RIAMCO

Rhode Island Archival and Manuscript Collections Online

For Participating Institutions

Booker T. Washington letter (MS.2014.021)

Brown University Library

Box A
Brown University
Providence, RI 02912
Telephone: Manuscripts: 401-863-3723; University Archives: 401-863-2148
Email: Manuscripts: hay@brown.edu; University Archives: archives@brown.edu

Biographical/Historical note

Booker T. Washington

Booker T. Washington (1856-1915) was one of the foremost African-American leaders of the late 19th and early 20th centuries. Born into slavery Virginia, Booker T. Washington put himself through school and became a teacher. In 1881, he founded the Tuskegee Normal and Industrial Institute in Alabama (now known as Tuskegee University), which focused on training African Americans in agricultural pursuits. A political adviser and writer, Washington clashed with intellectual W.E.B. Du Bois over the best avenues for racial uplift.
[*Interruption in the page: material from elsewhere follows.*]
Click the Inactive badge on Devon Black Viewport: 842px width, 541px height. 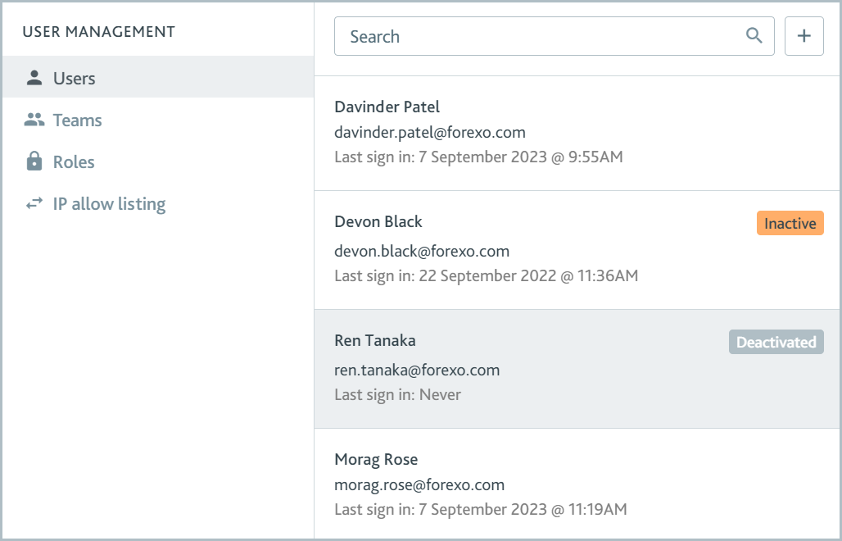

Washington advocated for education and economic success as the first step toward racial equality rather than pushing immediately for the end of segregation and disenfrachisement.

John C. Minkins

John Carter Minkins was born in January 1869 in Virginia. He moved to Pawtucket, Rhode Island as early as 1900 and became a writer, journalist and managing editor of the Providence Evening News. It is believed that Minkins was the first African American to become the managing editor of a daily newspaper intended for white readers. He delivered an address before the Union Lyceum in New Bedford, MA on January 3, 1909 then revised it and read it again on Sunday, March 18, before the Bethel Lyceum. That address was later printed in Providence, RI in 1909 as the pamphlet "Negro Progress Since Emancipation." He also gave an address to the Boston Literary and Historical Association in May 1910 in which he put forth his reasons for not opposing laws against miscegenation. An article titled John C. Minkins on Race Purity about his talk was printed on the first page of The Indianapolis Recorder for May 7, 1910.

Minkins married Rosa Lerisa Jessup (1871-1945), also of Virginia, in 1894 and they had 8 daughters, 5 of whom survived to adulthood.